The Irish have always been “a mite touchy” about their religious predilections… You can tell who they are by asking what colors are on the Irish Flag (or if they have a “26+6=1” bumper sticker on their car). I’m pretty certain Christmas was about a different event than the pagan thing CH mentioned; but the violent “shopping” on Black Friday reminds me we don’t all have he same God…

There was a song on mp3 dot com a few years back (between 1996 and 2003, lost track of when):

Midnight Ulster Ride
By The Black Velvet Band (New London, WI)

On a goodwill trip to Ulster just to show we’d no bad feelings
But a couple of Yanks on holiday in a hired car a-wheeling,
Crossed the river Foyle at Lifford, waved at British armored vans,
Gonna spend the evening pleasantly with a music of Strabane

In the glare of a hundred streetlights though, the pubs were dark and mute
No place to eat, no music sweet from the fiddle or the flute,
So we headed for Dungannon in the blowin’ Ulster rains,
But we lost our way near Castlederg in Tyrone’s varicose veins.

And somewhere near the Meenbog Hill we stopped to navigate
When a man came out and he had to shout and he saw our license plate,
“I’ll tell you boys,” says he. “You’re suspect both I fear,
You’re a bloody long whack from the tourist track. And we don’t like strangers here!”

“So what do you want ya bomber boys? Where do you think you’re going?
Turn about, go back, take a left at the bridge, turn right at the ogham stone
Ten miles to Kesh on the Ederney road-we got troubles of our own-
Take the A47 at Lough Erne Shores, get the hell out of Magh-Tyrone!”

Not a light from the Gunnery Hill nor the Castle of Dromore,
We drove through darkened Drumskinny, and silent Seskinore
Got stopped at a British checkpoint on this raggley-tangled snare,
And the Sergeant leaned into the car with an angry, menacing glare.

“So what do you want ya bomber boys? Where do you think you’re going?
Turn about, go back, take a left at the bridge, turn right at the ogham stone
Ten miles to Kesh on the Ederney road-we got troubles of our own-
Take the A47 at Lough Erne Shores, get the hell out of Magh-Tyrone!”

Well, we tried to take this kind advice–such a night to be a tourist!
But instead of Lough Erne’s welcome shores, we found the Killiter Forest.
It was then we drew bad company, a 20-car parade
For stormed by scores of Loyalists, shook down in the gloomy glade

“So what do you want ya bomber boys? Where do you think you’re going?
Turn about, go back, take a left at the bridge, turn right at the ogham stone
Ten miles to Kesh on the Ederney road-we got troubles of our own-
Take the A47 at Lough Erne Shores, get the hell out of Magh-Tyrone!”

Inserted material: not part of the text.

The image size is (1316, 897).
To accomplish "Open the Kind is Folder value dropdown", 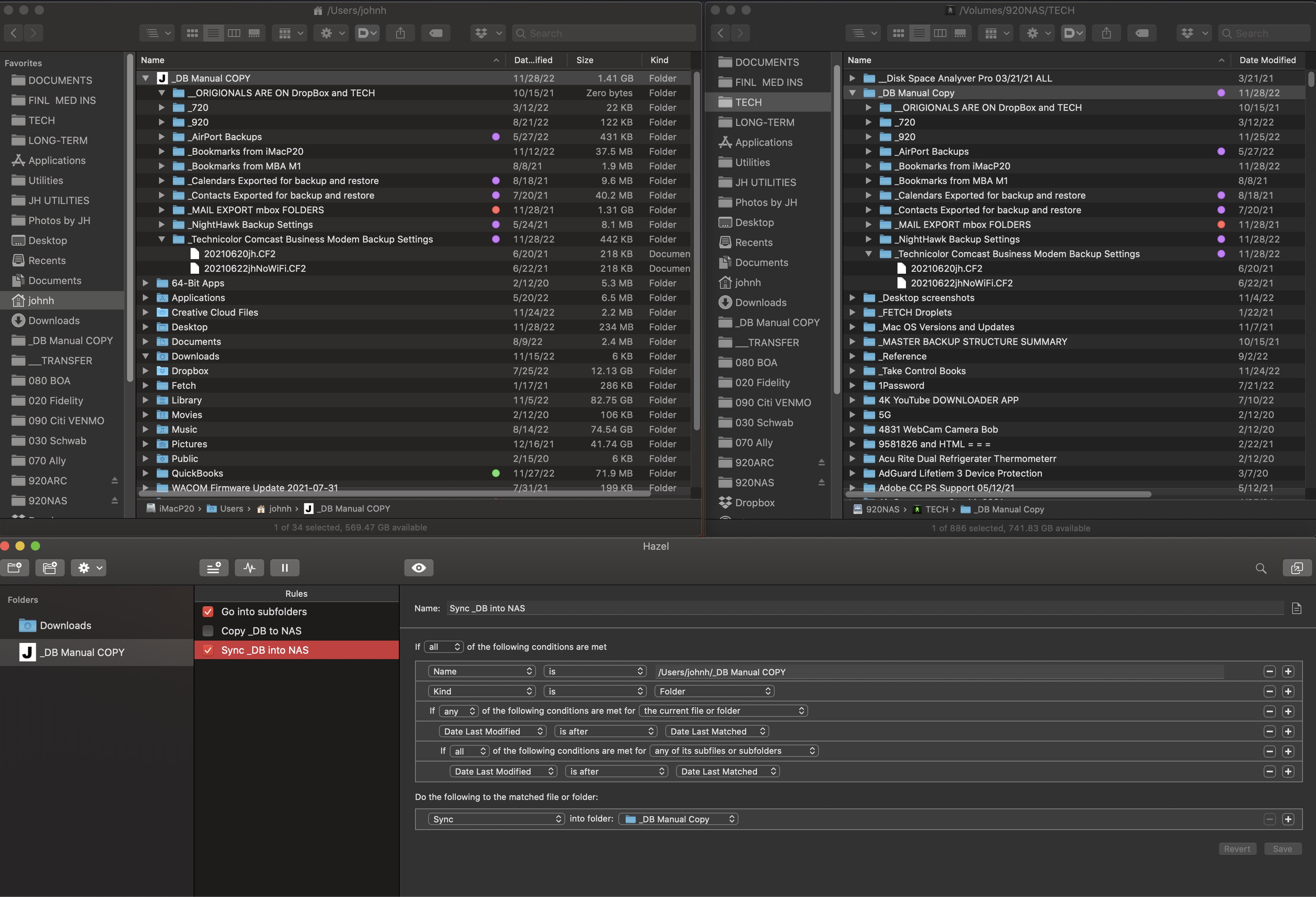I will [714, 691].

On the road again and closer then; but the gas was almost gone,
Rode across the border in the hired Ford, didn’t stop ’til BallyShannon
So welcome was Belleek me boys, that it wasn’t for the chinas,
No room, no grub, but at Sweeney’s Pub we cured the wet night dryness.

“So what do you want ya bomber boys? Where do you think you’re going?
Turn about, go back, take a left at the bridge, turn right at the ogham stone
Ten miles to Kesh on the Ederney road-we got troubles of our own-
Take the A47 at Lough Erne Shores, get the hell out of Magh-Tyrone!”

So listen up you touring Yanks who want a midnight Ulster ride:
Find a B&B in Donegal and spend your nights inside.
Get a Letterkenny Pizza, couple pints of Smithick’s Ale,
Tour Mulroy Bay and Highglenfey but stay on the tourist trail.

“So what do you want ya bomber boys? Where do you think you’re going?
Turn about, go back, take a left at the bridge, turn right at the ogham stone
Ten miles to Kesh on the Ederney road-we got troubles of our own-
Take the A47 at Lough Erne Shores, get the hell out of Magh-Tyrone!
Take the A47 at Lough Erne Shores, get the hell out of Magh-Tyrone!”